Bisphosphonates are FDA-approved drugs prescribed to treat osteoporosis. They inhibit osteoclasts from breaking down bone tissue, increasing density and making bones stronger and less prone to fractures. In 2012, Harris was diagnosed with osteoporosis by his HTC. The staff referred Harris to a rheumatologist, who prescribed a bisphosphonate. “He put me on a generic of Fosamax on a weekly basis,” says Harris. 

Your hematologist may suggest these lifestyle changes to benefit your bones: Stop smoking, limit alcohol consumption and increase daily exercise. In some cases, physical therapy (PT) may be recommended. “Most studies have shown that doing the weight-bearing or strengthening type of exercise can have a modest improvement in bone density,” says Angela Forsyth, PT, DPT, at the Rush HTC in Chicago.

Lifting weights can also help. “When you do weight training in a controlled and safe manner, it places the kind of stress we want on the bones to help improve density,” Forsyth says. Nozemack hired a personal trainer in 2010. Since then, he has been working out regularly on the free weights and machines at his gym. Already he has seen improvements. “I have gained strength and way more muscle mass,” says Nozemack. “I can do stuff that I never would have thought of doing before.”
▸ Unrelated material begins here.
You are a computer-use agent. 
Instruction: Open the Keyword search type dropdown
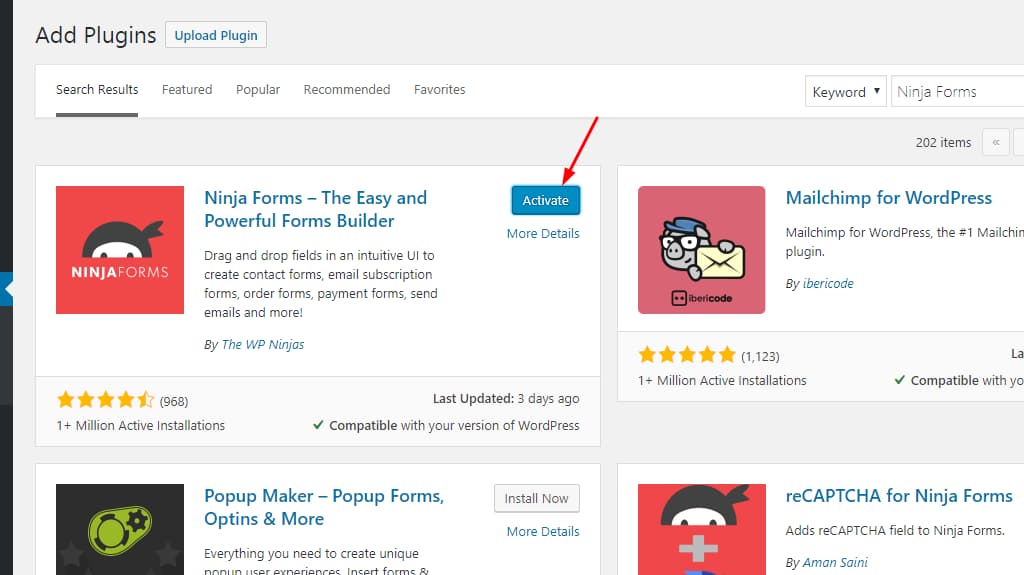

Even simply strolling through your neighborhood can build bones. “Walking is an impact activity because you’re putting your foot on the ground,” Forsyth says.

Men with hemophilia who haven’t been diagnosed with osteoporosis can start building a savings account in the bone bank. “Encouraging normal, healthy weights, good activities and being able to get people to their peak bone mass early in life can set them up for much better bone health later on,” says Simpson.